Qual a importância de realizar um congresso dessa importância no Brasil? Nas últimas décadas, o congresso tem se tornado também um instrumento de divulgação da matemática nos locais onde foi sendo sediado. Ao realizarmos ele aqui, temos uma oportunidade incrível nesse sentido. 

Vi recentemente que dentre os alunos de 70 países que participam do Pisa [avaliação internacional de estudantes], os brasileiros disseram, em autoavaliação, ser os que menos têm contato com a matemática.
Eu costumo brincar que estou esperando o dia em que galã de novela será um matemático. 

E a importância do evento para a nossa pesquisa? Vivenciamos um processo de ascensão da nossa pesquisa nos últimos tempos. A escolha do Brasil para sediar o congresso não só é uma marca desse avanço como também comprova que estamos com prestígio dentro da comunidade internacional. 

Mas não somos ainda uma França, um Japão. Temos muito a subir ainda, sobretudo na educação matemática da população em geral.

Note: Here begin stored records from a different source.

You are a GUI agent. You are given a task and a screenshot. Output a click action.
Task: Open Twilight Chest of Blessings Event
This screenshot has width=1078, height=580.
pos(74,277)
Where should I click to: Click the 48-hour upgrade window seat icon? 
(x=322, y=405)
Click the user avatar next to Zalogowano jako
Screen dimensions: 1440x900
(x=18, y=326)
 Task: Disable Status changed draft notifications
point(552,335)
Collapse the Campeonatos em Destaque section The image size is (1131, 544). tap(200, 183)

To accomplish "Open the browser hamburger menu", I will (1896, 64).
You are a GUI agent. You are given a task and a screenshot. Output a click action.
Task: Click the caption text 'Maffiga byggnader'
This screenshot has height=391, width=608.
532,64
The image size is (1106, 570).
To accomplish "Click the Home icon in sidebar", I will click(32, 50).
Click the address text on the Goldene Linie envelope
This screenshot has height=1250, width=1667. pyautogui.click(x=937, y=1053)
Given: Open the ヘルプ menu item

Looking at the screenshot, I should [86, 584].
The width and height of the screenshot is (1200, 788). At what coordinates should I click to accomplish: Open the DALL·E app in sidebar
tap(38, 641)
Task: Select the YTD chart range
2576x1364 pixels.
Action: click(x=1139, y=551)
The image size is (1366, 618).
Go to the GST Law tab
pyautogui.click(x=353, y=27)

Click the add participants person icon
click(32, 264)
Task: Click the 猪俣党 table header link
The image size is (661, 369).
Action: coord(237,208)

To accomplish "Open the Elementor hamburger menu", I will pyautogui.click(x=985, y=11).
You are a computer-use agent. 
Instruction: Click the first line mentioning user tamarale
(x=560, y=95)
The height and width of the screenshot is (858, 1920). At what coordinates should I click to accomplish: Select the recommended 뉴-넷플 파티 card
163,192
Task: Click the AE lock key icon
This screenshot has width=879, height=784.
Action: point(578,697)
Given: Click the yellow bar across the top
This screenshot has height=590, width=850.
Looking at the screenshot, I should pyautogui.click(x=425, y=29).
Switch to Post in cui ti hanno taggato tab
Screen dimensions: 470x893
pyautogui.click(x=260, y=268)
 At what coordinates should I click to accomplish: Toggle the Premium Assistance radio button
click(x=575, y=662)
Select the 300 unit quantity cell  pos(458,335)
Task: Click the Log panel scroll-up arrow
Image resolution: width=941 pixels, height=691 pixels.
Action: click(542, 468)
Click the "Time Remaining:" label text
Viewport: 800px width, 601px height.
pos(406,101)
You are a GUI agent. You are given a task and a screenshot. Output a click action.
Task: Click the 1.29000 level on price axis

O que você destacaria no congresso deste ano? Estamos realizando o congresso mais diverso da história em termos de participação, com palestrantes de 37 países. Não foi fácil conseguir isso. No congresso de 2006, por exemplo, não houve um único palestrante de um país em desenvolvimento.

É importante salientar que teremos uma delegação recorde, com 13 palestrantes —dentre eles as quatro primeiras brasileiras a participar de uma edição. Até então a nossa maior representação havia sido de quatro pessoas.

Outro aspecto é a ênfase que estamos dando à popularização da matemática. Teremos cinco palestras públicas, e eu pedi aos palestrantes que busquem trazer algo que seja interessante e compreensível não para os matemáticos em geral, ou para estudantes de graduação, mas para as crianças das nossas escolas. O objetivo é deixá-las maravilhadas.

O Rio foi escolhido como sede do ICM em 2014, quando o Brasil e a ciência nacional viviam uma realidade muito melhor que a atual. Como foi organizar esse evento em meio a uma das piores crises de financiamento da ciência brasileira? Dadas as circunstâncias, não posso reclamar, pois o governo nunca deixou de nos apoiar.

Dito isso, tivemos de manter o pé no chão e adequar as nossas expectativas a uma nova realidade. Houve um esforço para economizar. No total, gastamos aproximadamente R$ 15 milhões para preparar o congresso. Nossas principais despesas foram com o aluguel do espaço e dos equipamentos, além do apoio a matemáticos do mundo em desenvolvimento.

Não é o mesmo congresso que há quatro anos imaginamos realizar, talvez tivéssemos sido mais ambiciosos, mas estamos muito satisfeitos com o que conseguimos.